Please copy out everything from "But what if" down to "at about 6,100." in the passage on Palo Alto's housing projections below.

_Selected extract_.
###
If one believes regional projections, Palo Alto will have to build 12,500 new homes by 2035 to accommodate job growth and meet California's ambitious green goals.
Count the City Council among the skeptics.
Over the past two years, city officials have been pushing back against the planning scenarios put forth by the Metropolitan Transportation Commission (MTC) and the Association of Bay Area Governments (ABAG), the agencies charged with implementing in the Bay Area the state's landmark greenhouse-gas-reduction law, Senate Bill 375. The agencies' aim is to comply with SB 375's lofty goal of achieving a 15 percent reduction in greenhouse-gas emissions between 2005 and 2035. A key part of the plan is encouraging cities to build housing near jobs and transit corridors, thereby reducing traffic.
But what if the state's population projections are way off? And what about cities that don't have the land or resources to plan for the required housing? Palo Alto officials have been asking these questions for months and have yet to receive answers that satisfy them. They have challenged ABAG and MTC's growth estimates and, last month, requested that growth projections by the state Department of Finance undergo a peer review.
The regional agencies are relying on state projections showing that the Bay Area will need to accommodate an additional 903,000 housing units and 1.2 million jobs between 2010 and 2035. The agencies have released three alternative scenarios, two of which would require Palo Alto to plan for more than 12,000 housing units, while the third one, known as the "outward growth scenario," transfers more burden to smaller cities and pegs the Palo Alto number at about 6,100.
###
_Recorded information_.
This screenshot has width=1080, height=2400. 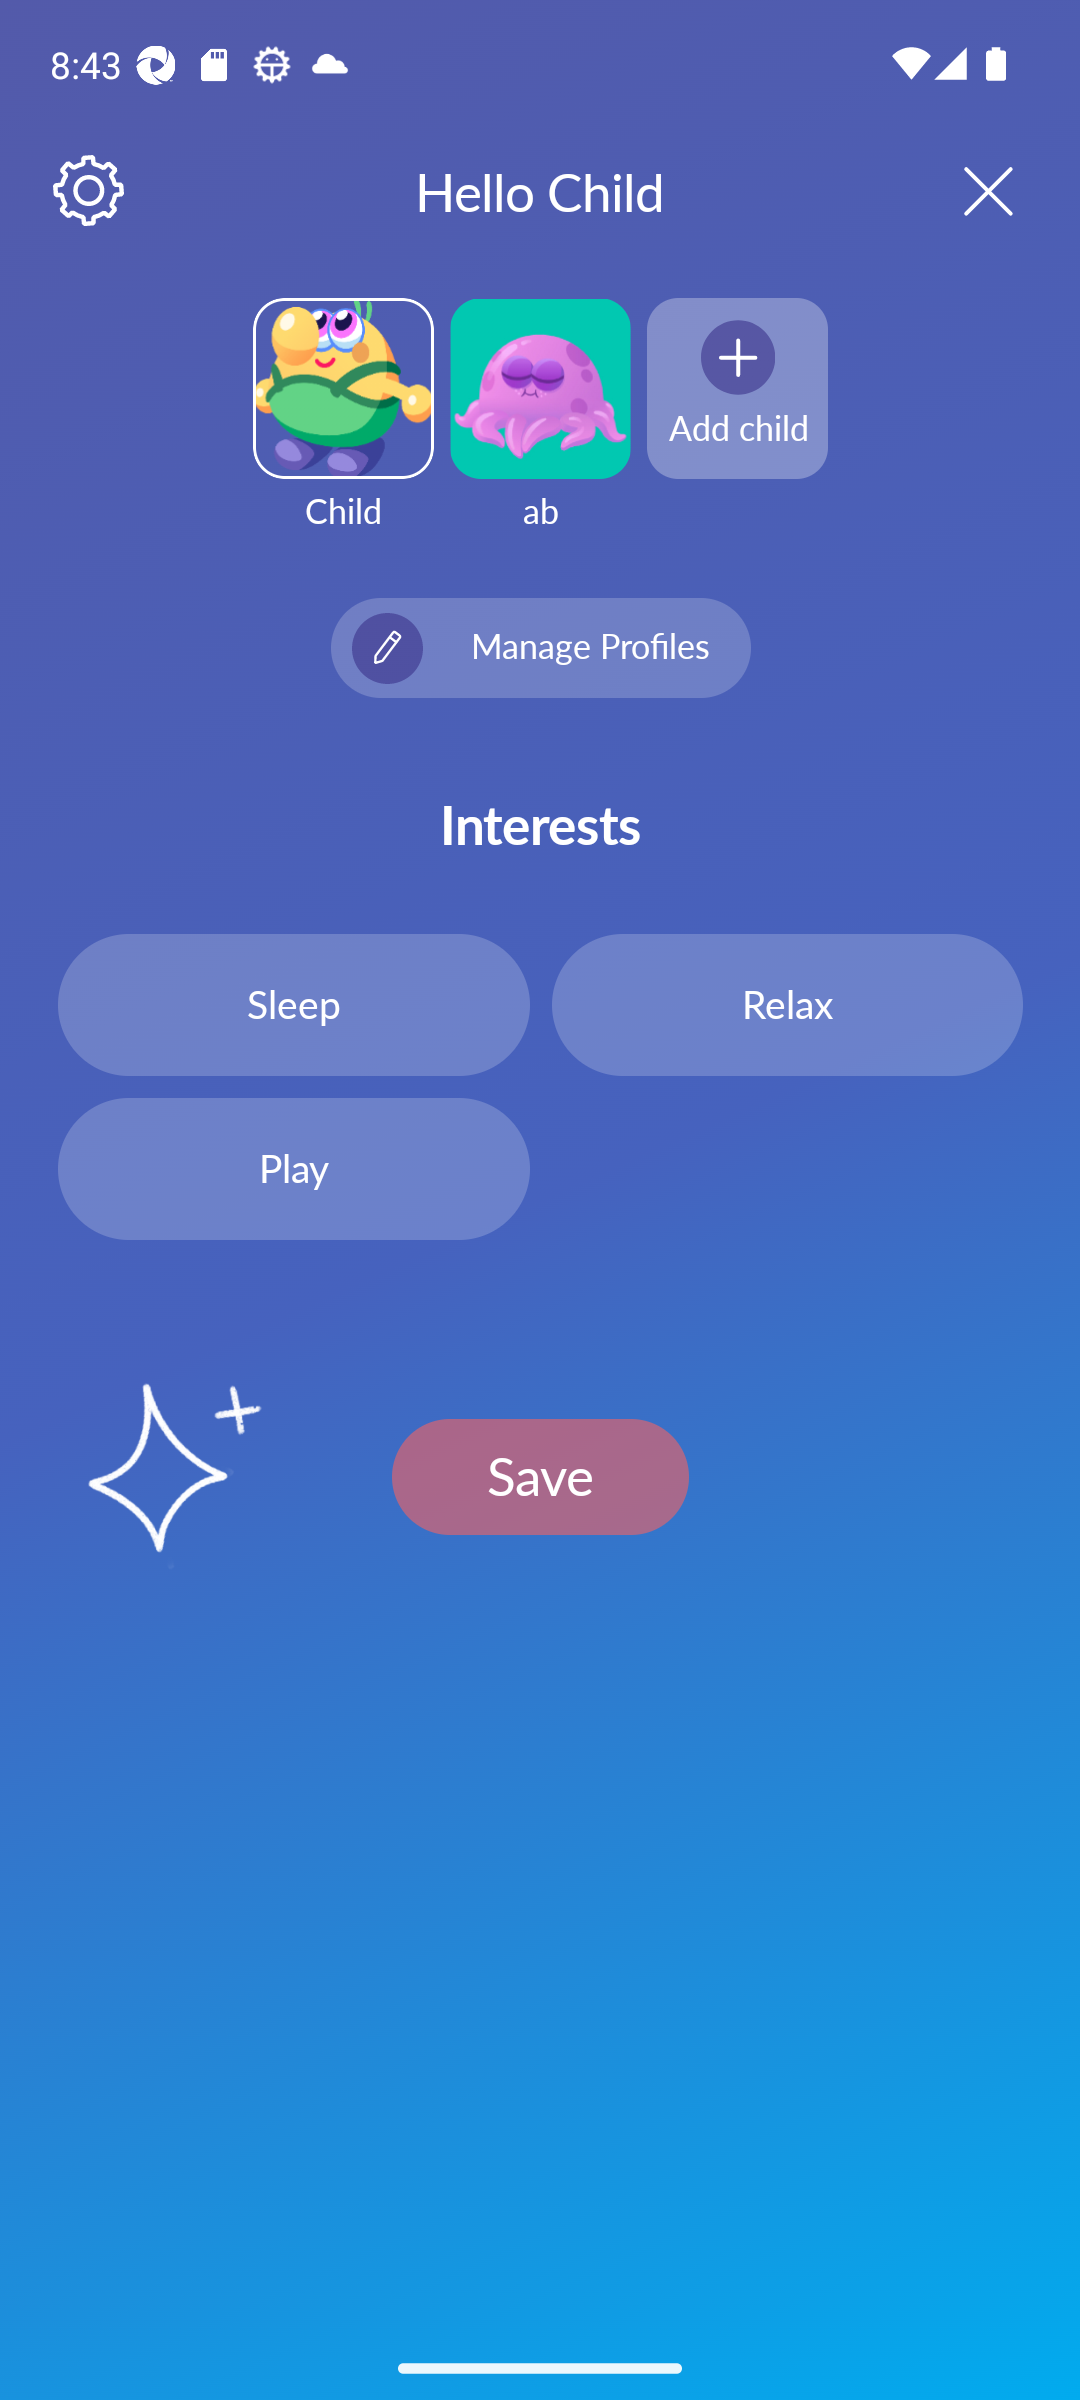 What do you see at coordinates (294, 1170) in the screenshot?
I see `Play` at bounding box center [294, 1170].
###
_Solved problem_.
But what if the state's population projections are way off? And what about cities that don't have the land or resources to plan for the required housing? Palo Alto officials have been asking these questions for months and have yet to receive answers that satisfy them. They have challenged ABAG and MTC's growth estimates and, last month, requested that growth projections by the state Department of Finance undergo a peer review.
The regional agencies are relying on state projections showing that the Bay Area will need to accommodate an additional 903,000 housing units and 1.2 million jobs between 2010 and 2035. The agencies have released three alternative scenarios, two of which would require Palo Alto to plan for more than 12,000 housing units, while the third one, known as the "outward growth scenario," transfers more burden to smaller cities and pegs the Palo Alto number at about 6,100.